Our introduction to Africa and HIV/AIDS was a series of home visits to patients living positive. One of the first people we met was a lady with leprosy and the last stages of AIDS. I had never seen someone so sick. She died a few weeks later. In those first weeks of 4-5 home visits a day we listened to peoples stories and heared about how they had become infected and their CD4 count. Welcome to Africa.

I don't think the people we worked with understood how different everything was for us in Africa. In other words they had never experienced culture shock. It was almost impossible to explain to them how different our home was from their home and their way of life. For example walking down the street they pointed to houses and asked us do we have houses like that in Australia? How do you explain that we dont live in small mud houses? And how do you begin to describe what it's like? Walking through the market one man pointed out different fruit and vegatables telling us the names of them and asking us if we had carrots in our country. He was suprised that we not only had carrots at home but we also had watermelons and tomatoes. Some women showed us how to clean rice and sift out the gravel and asked us how we clean our rice at home. We tried to explain that we buy our rice in packets at a store.
Everything is so different to what we knew that simple everyday things were just made harder. I think it took us the best part of 2 months for us to simply work out how things worked and the best way to contribute and how to actually be useful. i definately felt like we were thrown in the deep end in our first weeks as volunteers.
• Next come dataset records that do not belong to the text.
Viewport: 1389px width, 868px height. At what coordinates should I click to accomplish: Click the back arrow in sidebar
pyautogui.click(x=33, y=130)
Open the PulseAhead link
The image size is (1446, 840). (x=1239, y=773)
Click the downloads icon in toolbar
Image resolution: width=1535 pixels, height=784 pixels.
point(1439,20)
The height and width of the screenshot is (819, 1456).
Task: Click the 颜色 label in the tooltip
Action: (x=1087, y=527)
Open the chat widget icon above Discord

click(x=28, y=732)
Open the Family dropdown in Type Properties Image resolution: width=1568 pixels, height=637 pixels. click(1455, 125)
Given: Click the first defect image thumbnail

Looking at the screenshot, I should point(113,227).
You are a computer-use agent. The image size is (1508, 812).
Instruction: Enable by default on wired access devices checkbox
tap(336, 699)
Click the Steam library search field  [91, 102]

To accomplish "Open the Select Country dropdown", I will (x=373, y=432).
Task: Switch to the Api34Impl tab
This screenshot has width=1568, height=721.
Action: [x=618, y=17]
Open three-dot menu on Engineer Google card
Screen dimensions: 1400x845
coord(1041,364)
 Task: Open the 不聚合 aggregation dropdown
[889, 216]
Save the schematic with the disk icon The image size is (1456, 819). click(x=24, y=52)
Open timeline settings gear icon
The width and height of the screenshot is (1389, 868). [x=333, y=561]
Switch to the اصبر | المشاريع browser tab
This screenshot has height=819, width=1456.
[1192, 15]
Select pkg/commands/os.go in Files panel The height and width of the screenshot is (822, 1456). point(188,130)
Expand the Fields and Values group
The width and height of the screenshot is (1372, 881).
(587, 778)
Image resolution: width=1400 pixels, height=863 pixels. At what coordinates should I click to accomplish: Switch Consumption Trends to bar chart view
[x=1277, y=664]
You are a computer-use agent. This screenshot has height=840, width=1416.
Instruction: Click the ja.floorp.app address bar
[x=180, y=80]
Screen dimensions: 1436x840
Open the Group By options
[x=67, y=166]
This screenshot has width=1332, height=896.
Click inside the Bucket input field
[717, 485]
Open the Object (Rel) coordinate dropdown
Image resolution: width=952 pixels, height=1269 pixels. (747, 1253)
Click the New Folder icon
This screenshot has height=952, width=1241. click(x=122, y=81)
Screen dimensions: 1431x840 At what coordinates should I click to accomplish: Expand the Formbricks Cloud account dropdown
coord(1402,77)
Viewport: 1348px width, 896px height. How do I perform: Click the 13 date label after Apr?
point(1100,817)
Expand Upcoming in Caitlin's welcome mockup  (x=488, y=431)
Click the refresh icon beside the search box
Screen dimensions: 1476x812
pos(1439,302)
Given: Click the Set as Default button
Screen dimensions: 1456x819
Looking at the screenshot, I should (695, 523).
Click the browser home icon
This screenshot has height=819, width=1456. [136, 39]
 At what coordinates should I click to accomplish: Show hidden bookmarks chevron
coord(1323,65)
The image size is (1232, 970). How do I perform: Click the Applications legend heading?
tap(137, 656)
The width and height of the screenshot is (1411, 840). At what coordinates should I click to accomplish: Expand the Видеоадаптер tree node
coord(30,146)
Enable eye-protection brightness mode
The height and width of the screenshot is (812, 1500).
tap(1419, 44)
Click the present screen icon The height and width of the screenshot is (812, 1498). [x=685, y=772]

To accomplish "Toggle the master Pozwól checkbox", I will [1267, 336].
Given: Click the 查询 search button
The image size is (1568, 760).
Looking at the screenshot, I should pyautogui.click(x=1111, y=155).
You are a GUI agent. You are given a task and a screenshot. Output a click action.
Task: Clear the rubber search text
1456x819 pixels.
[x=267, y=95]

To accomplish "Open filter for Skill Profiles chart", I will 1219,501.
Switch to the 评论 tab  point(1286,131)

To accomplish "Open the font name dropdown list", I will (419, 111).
Since Emma and i volunteered with Tanzanian Millenium Hand Foundation (TAMIHA) and set up WALIPO, the CEO Crispin who we worked with has decided to take on more volunteers and organise it directly instead of going through the Green Foundation which the volunteer company ELI (Experential Learning International) set us up with. For more info. check out: www.tamiha.com. I've only just visited the new website myself and discovered that Emma and I feature quite a lot on the site!